Extrait à lire

Formée au Studio-Théâtre d’Asnières et à l’American Modern Dance de Buffalo NY, Esther Van den Driessche est un comédienne fidèle de la troupe d’Igor Mendjisky au sein du collectif Les sans cou depuis le succès de Masques et Nez. Elle sera cette semaine sur la scène des Bouffes du Nord pour la reprise des Couleurs de l’air.
Avez-vous le trac lors des soirs de première ?
Oui et non. J’ai le trac à chaque fois, pas plus à la première qu’à la deuxième et jusqu’à la dernière. C’est une peur qui vient de je ne sais où. Je revois mon grand père, Fernand Kindt, en coulisse assis sur une chaise, calme, tranquille, souriant presque immobile, tel un bouddha avant d’entrer en scène. Avait-il le trac lui à ce moment là ?
D’où nous vient cette peur, ce trac? Comme si l’ego attendait d’être enfin “validé”, acclamé, reconnu. Vont-ils m’aimer ? C’est une question assez pathétique.
Alors quelque part non je n’ai pas peur car au souvenir de ce grand-père, je sais que je suis exactement là où je dois être. Je me tiens prête pour cette rencontre d’avec l’inconnu. À jamais avec lui.
Comment passez-vous votre journée avant un soir de première ?
Ouh la ! Je passe une journée très ordinaire (extraordinaire !). Je m’occupe de mes enfants, je veille à ce qu’ils ne manquent de rien et que la baby sitter assurera au moment où je ne serais plus (tout à fait) là pour eux.
En les quittant je leur dit que je les emmène sur scène avec moi dans mon cœur et je leur glisse un petit mot surprise sous l’oreiller qu’ils découvriront en se couchant.
Heureuse de ce jour qui va accoucher de quelque chose, « quelque chose » doit arriver. Il y a un crépitement spécial dans mon ventre, comme lors d’un premier rdv amoureux.
Avez-vous des habitudes avant d’entrer en scène ? Des superstitions ?
Je décorne, je fais des blagues (de cul!), je danse. Je m’échauffe. Je me maquille. Je fais mes mises. Je mange une banane. J’ai envie de faire l’amour. Je le dis! Je fais des italiennes. J’aligne mes crayons de maquillage. Je me brosse les dents. Je dis merde ! Je retourne aux toilettes.
Première fois où je me suis dit « je veux faire ce métier ? »

Tâche courte 1
Répondez aux questions suivantes d'après l'entretien avec Esther Van den Driessche.
(a) Dans quels lieux Esther Van den Driessche a-t-elle été formée ?
(b) Quel est le nom du grand-père qu'elle revoit en coulisse ?
(c) Que glisse-t-elle sous l'oreiller de ses enfants avant de partir ?
Tâche courte 2
Dans l'entretien, transformez en liste le paragraphe qui commence par « Je décorne, je fais des blagues ».
Tâche courte 3
Poursuivez l'entretien avec Esther Van den Driessche à partir de sa dernière question.

Données fournies
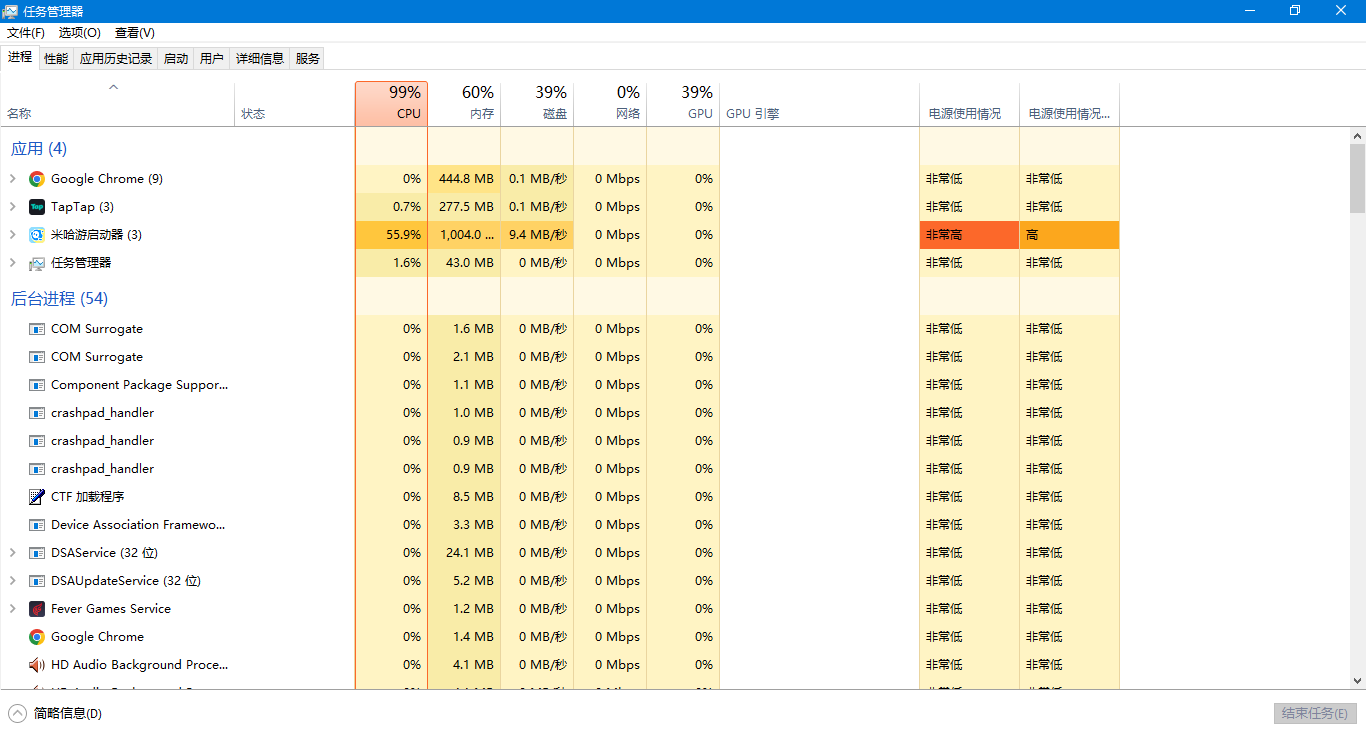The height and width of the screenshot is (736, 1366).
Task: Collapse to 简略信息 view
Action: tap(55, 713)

* * *

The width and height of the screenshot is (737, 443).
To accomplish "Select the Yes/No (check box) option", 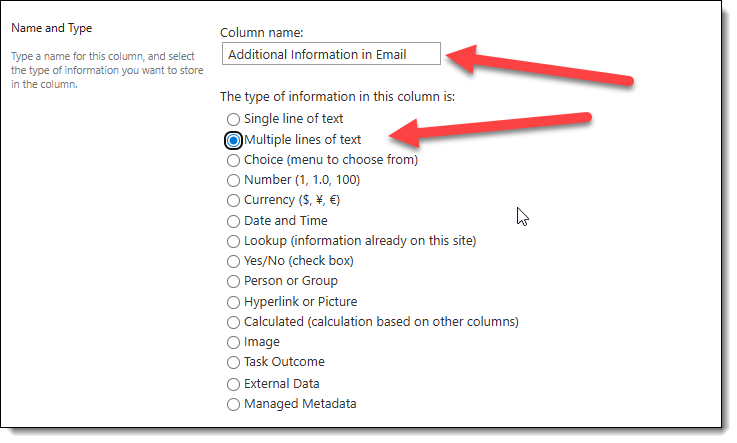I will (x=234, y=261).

Réponse finale 1
(a) Au Studio-Théâtre d'Asnières et à l'American Modern Dance de Buffalo NY.
(b) Fernand Kindt.
(c) Un petit mot surprise, qu'ils découvriront en se couchant.

Réponse finale 2
- Décorner
- Faire des blagues (de cul)
- Danser
- S'échauffer
- Se maquiller
- Faire ses mises
- Manger une banane
- Avoir envie de faire l'amour, et le dire
- Faire des italiennes
- Aligner ses crayons de maquillage
- Se brosser les dents
- Dire « merde »
- Retourner aux toilettes

Réponse finale 3
Mon père joue Le Capitaine Fracasse au théâtre de la Renaissance à Paris, je suis en plein cœur de l’œdipe. Il chante de sa belle voix basse et au moment du salut il pointe son épée vers moi dans la salle, petite fille de 5 ans assise dans son fauteuil, yeux écarquillés d’amour-admiration-joie-peur-fierté, les applaudissements retentissent: “Je veux faire ce métier”.
Premier bide ?
Je pense que « Josette » (mon premier personnage de masque) est en soit l’incarnation du « bide » mais je l’aime précisément pour ça et je ris en l’écrivant!
Première ovation ?
Peut-être un jour… j’vous raconterai.
J’ai senti des “ovations” secrètes, silencieuses, de celles qui me rappelle un instant la fulgurante nécessité de continuer à faire ce métier.
Premier fou rire ?
Gabriel Dufay joue le diable dans Le Maître et Marguerite il dit à la fin de la pièce, dans une longue tirade :” Ne voudriez-vous pas, comme Faust, vous pencher sur votre bureau et écrire avec une chandelle à la lueur d’une plume d’oie …» inversant chandelle et plume d’oie.
Aucun mot ne peut plus sortir de ma bouche. J’exécute mécaniquement les derniers gestes et déplacements du spectacle mais mon corps est secoué de spasmes de rire impossible à maîtriser jusqu’au salut. J’avais cette image d’un homme essayant d’écrire avec une chandelle, s’éclairant d’une plume d’oie.
Premières larmes en tant que spectateur, spectatrice ?
Une femme en pièces le plus beau spectacle que j’ai vu de ma vie. De l’auteure Kata Weber et dans la mise en scène de Kornel Mundruczo. Ils sont tous deux hongrois, leurs acteurs sont polonais. Un véritable chef d’œuvre.
Première mise à nue ?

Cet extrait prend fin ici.